Uma pesquisa para avaliar os efeitos adversos da radioterapia na cavidade oral e o índice de adesão ao programa de preparo e controle odontológico de pacientes com câncer de boca submetidos a tratamentos adjuvantes de radioterapia e/ou quimioterapia no Hospital Araújo Jorge, em Goiânia, foi realizada pela Universidade Federal de Goiás (UFG) sob a coordenação do professor Elismauro Francisco de Mendonça, tendo como coexecutor o Hospital Araújo Jorge e como participantes pacientes do Sistema Único de Saúde.

O estudo
O projeto de pesquisa é um entre os 29 selecionados pela chamada pública 12/2013 no âmbito do Programa Pesquisa para o SUS (PPSUS): Gestão Compartilhada. O PPSUS tem por objetivo apoiar atividades de pesquisa científica, tecnológica ou de inovação que promovam a formação de recursos humanos qualificados e a melhoria da qualidade de atenção à saúde no contexto do SUS. A chamada é uma parceria da Fundação de Amparo à Pesquisa do Estado de Goiás (Fapeg) com o Ministério da Saúde, Secretaria Estadual da Saúde e o Conselho Nacional de Desenvolvimento Científico e Tecnológico (CNPq).

A pesquisa avaliou a influência das medidas de cuidados (protocolo de prevenção e cuidados odontológicos) na interrupção ou paralisação da radioterapia e sua relação com a sobrevida do paciente após a finalização do tratamento oncológico (radioterapia) entre 1989-2009 (um estudo retrospectivo baseado nos registros do prontuário médico do paciente), em uma primeira fase; e na segunda, avalia de maneira prospectiva, 33 pacientes nos anos 2016 e 2017 (acompanhamento clínico dos pacientes na odontologia do Hospital Araújo Jorge com câncer na região de cabeça e pescoço).

O protocolo de prevenção, segundo Elismauro de Mendonça, inclui medidas de cuidados com a cavidade bucal (dentes e mucosas) necessárias para prevenir as complicações antes, durante e após a radioterapia e quimioterapia. Essas medidas de cuidados da boca incluem bochechos com fluoreto de sódio, conhecido como flúor, três vezes ao dia, ingestão de 1,5 litros de água/dia (hidratação), remoção dos focos de infecção (remoção de cárie ou dentes infeccionados, dentes com mobilidade acentuada), boa higiene oral ou escovação dos dentes, incluindo o uso do fio dental; laserterapia diária e cuidados com a prótese, dentaduras ou pontes de grampo. A laserterapia, explica ele, é uma técnica realizada através de um aparelho que emite ou libera uma luz visível sobre a boca para prevenir o aparecimento de feridas na boca, semelhantes a aftas (mucosite), durante a quimioterapia e radioterapia.

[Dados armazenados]
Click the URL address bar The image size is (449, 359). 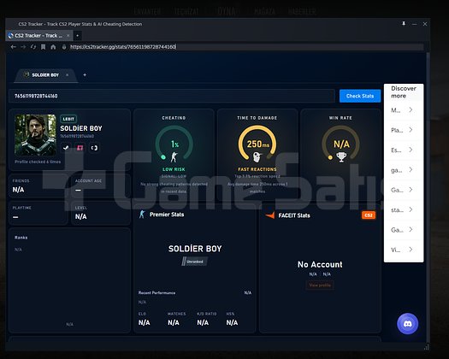tap(246, 47)
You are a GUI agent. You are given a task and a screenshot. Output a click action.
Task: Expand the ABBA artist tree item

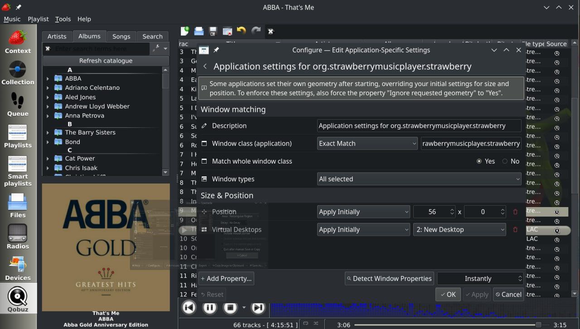[48, 78]
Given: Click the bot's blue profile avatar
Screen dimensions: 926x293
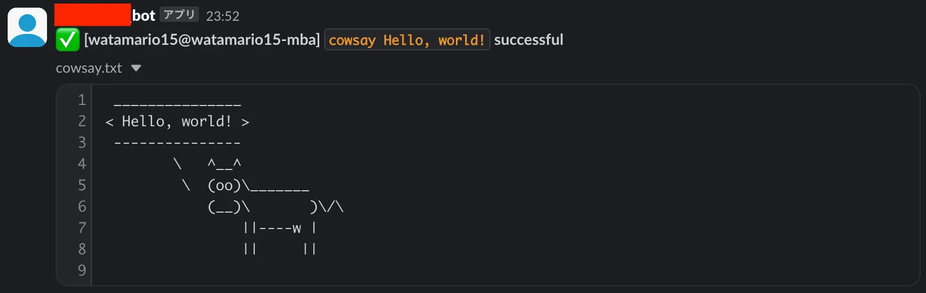Looking at the screenshot, I should pyautogui.click(x=27, y=27).
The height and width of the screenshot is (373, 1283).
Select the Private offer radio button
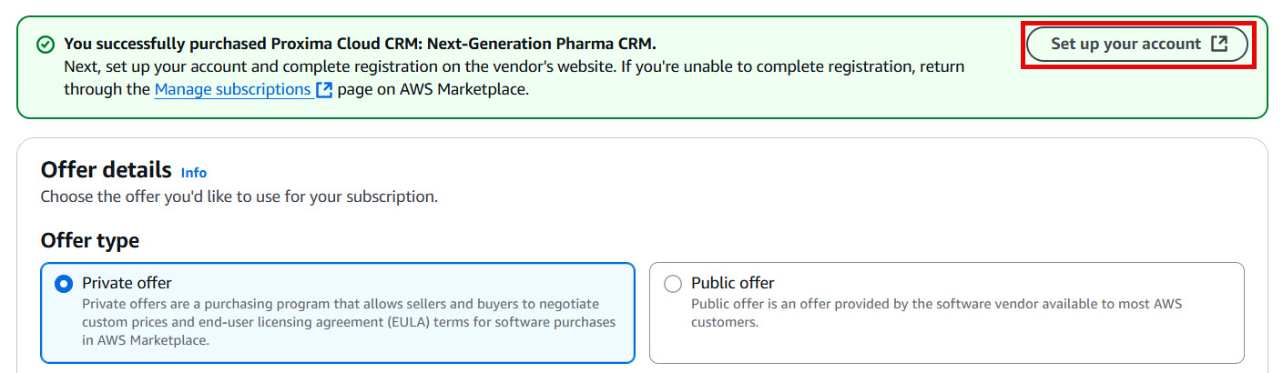pos(64,284)
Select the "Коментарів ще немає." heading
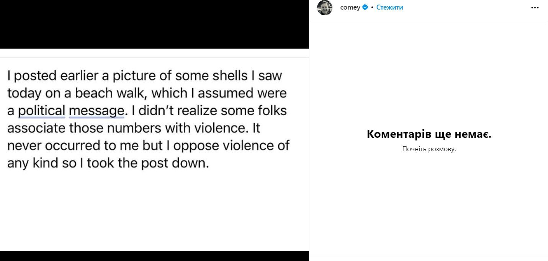 click(x=429, y=134)
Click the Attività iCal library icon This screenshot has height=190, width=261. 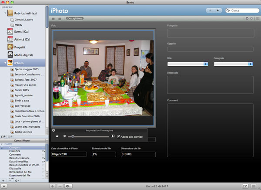tap(10, 39)
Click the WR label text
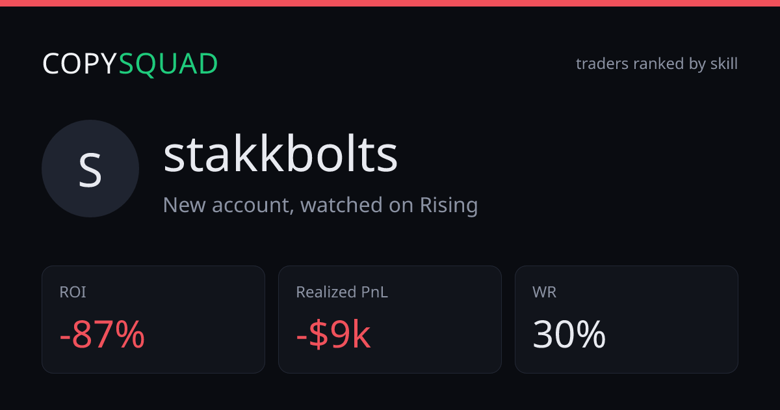780x410 pixels. tap(545, 292)
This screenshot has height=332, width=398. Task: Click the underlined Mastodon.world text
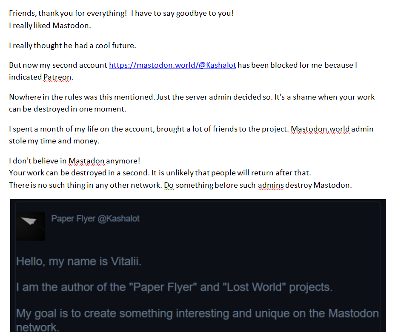(320, 129)
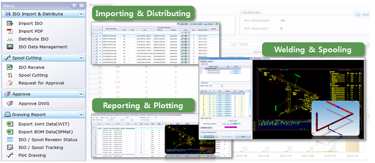The width and height of the screenshot is (375, 163).
Task: Click the Approve DWG icon
Action: [x=10, y=103]
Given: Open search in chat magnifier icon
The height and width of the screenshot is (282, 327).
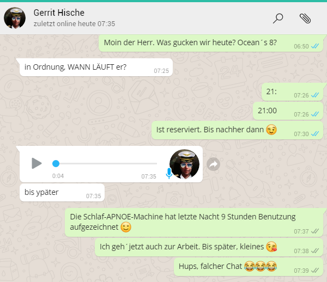Looking at the screenshot, I should pos(278,18).
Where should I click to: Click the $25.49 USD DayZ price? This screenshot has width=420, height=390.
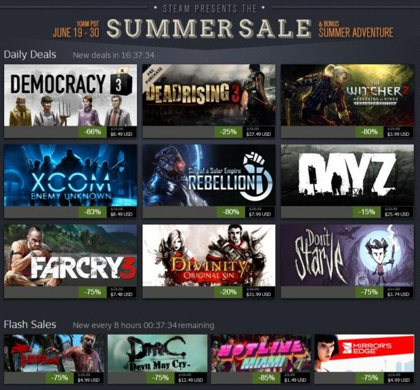(397, 212)
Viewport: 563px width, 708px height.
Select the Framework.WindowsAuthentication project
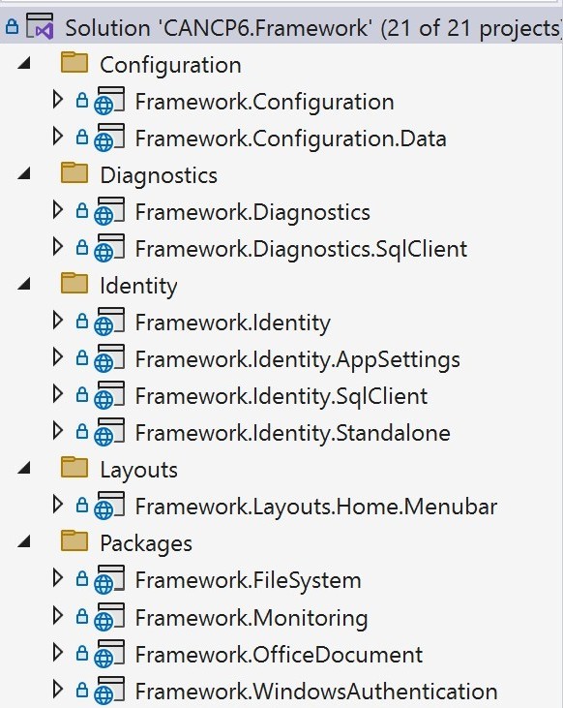tap(316, 692)
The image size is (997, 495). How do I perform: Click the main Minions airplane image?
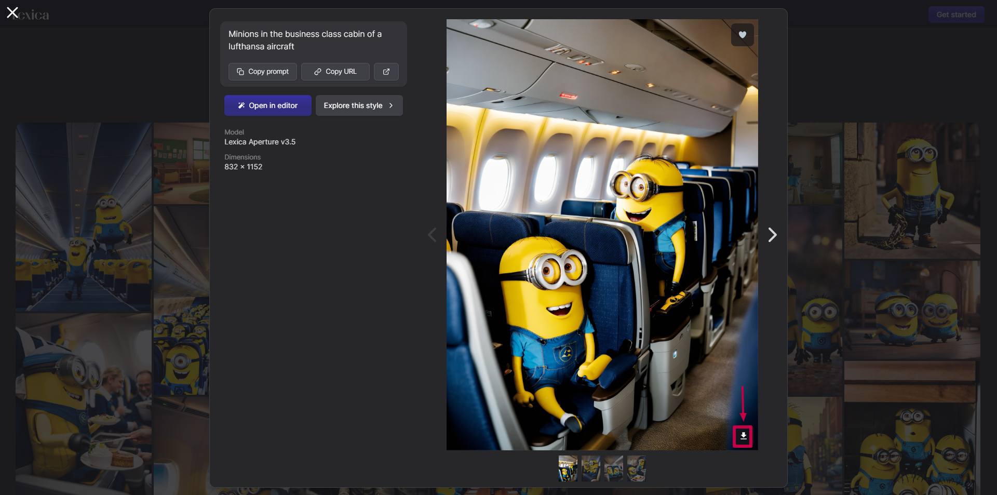(602, 235)
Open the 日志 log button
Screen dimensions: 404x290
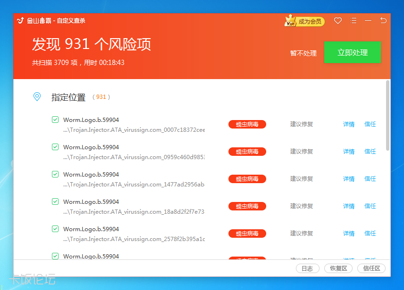(x=307, y=268)
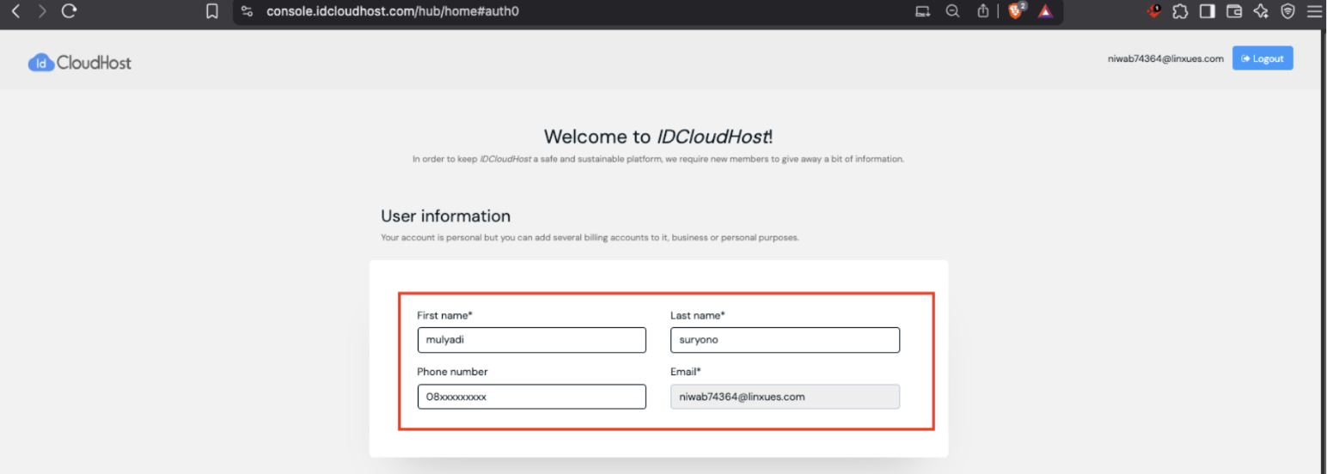
Task: Click the blue Logout button
Action: pos(1263,58)
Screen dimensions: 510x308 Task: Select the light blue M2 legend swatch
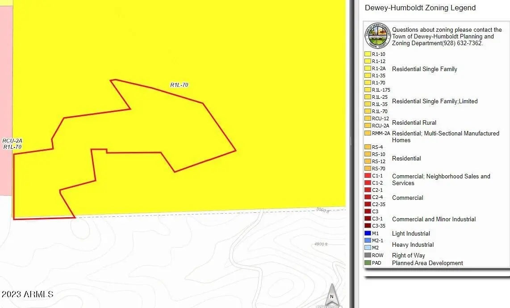[x=368, y=248]
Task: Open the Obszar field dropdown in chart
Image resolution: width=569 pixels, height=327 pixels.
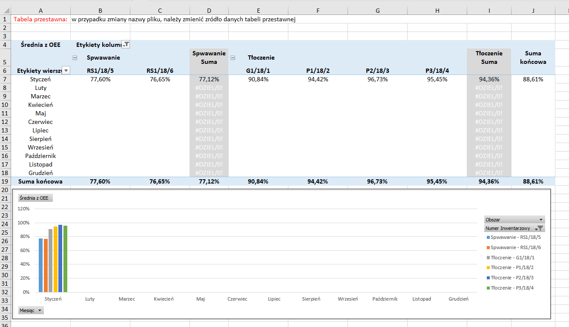Action: click(x=541, y=220)
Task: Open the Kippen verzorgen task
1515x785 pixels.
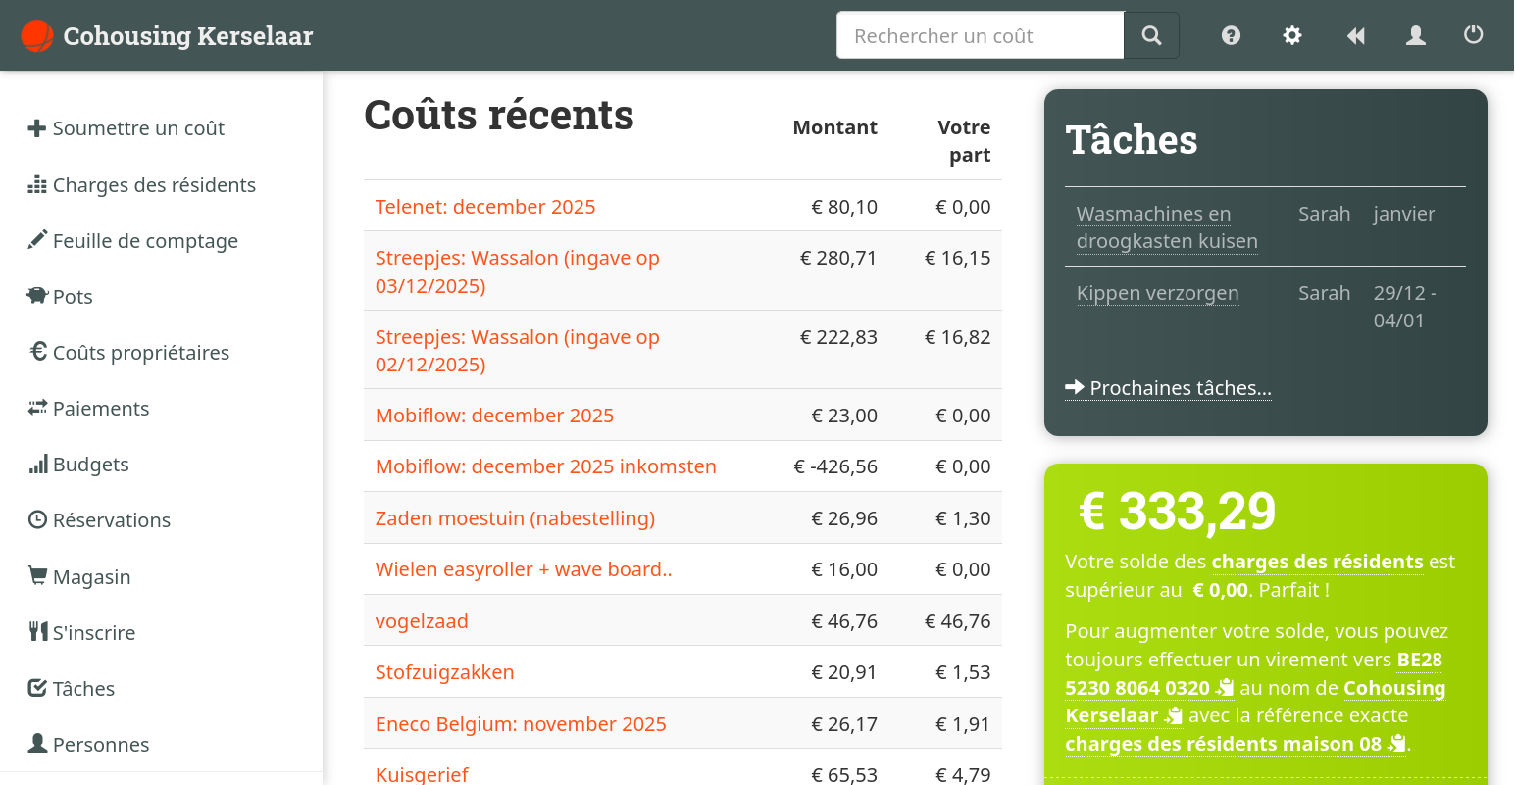Action: tap(1157, 292)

● **Ordem de trabalho 1**
Segundo o texto sobre a pesquisa da UFG, quantos pacientes foram avaliados de maneira prospectiva na segunda fase do estudo?
● **Ordem de trabalho 2**
Reproduza o trecho do texto sobre a pesquisa da UFG que vai de "O protocolo de" até "quimioterapia e radioterapia.", incluindo essas palavras.
● **Ordem de trabalho 3**
Resuma o texto sobre a pesquisa da UFG em duas frases.

● **Resultado 1**
Foram avaliados 33 pacientes, nos anos de 2016 e 2017.

● **Resultado 2**
O protocolo de prevenção, segundo Elismauro de Mendonça, inclui medidas de cuidados com a cavidade bucal (dentes e mucosas) necessárias para prevenir as complicações antes, durante e após a radioterapia e quimioterapia. Essas medidas de cuidados da boca incluem bochechos com fluoreto de sódio, conhecido como flúor, três vezes ao dia, ingestão de 1,5 litros de água/dia (hidratação), remoção dos focos de infecção (remoção de cárie ou dentes infeccionados, dentes com mobilidade acentuada), boa higiene oral ou escovação dos dentes, incluindo o uso do fio dental; laserterapia diária e cuidados com a prótese, dentaduras ou pontes de grampo. A laserterapia, explica ele, é uma técnica realizada através de um aparelho que emite ou libera uma luz visível sobre a boca para prevenir o aparecimento de feridas na boca, semelhantes a aftas (mucosite), durante a quimioterapia e radioterapia.

● **Resultado 3**
A Universidade Federal de Goiás, sob a coordenação do professor Elismauro Francisco de Mendonça e com o Hospital Araújo Jorge como coexecutor, realizou uma pesquisa sobre os efeitos adversos da radioterapia na cavidade oral e a adesão ao programa de preparo e controle odontológico de pacientes com câncer de boca, em um projeto selecionado pela chamada pública 12/2013 do PPSUS. O estudo teve uma fase retrospectiva, baseada em prontuários de 1989 a 2009, e uma fase prospectiva com 33 pacientes em 2016 e 2017, e examinou um protocolo de prevenção que inclui bochechos com flúor, hidratação, remoção de focos de infecção, higiene oral, laserterapia diária e cuidados com próteses.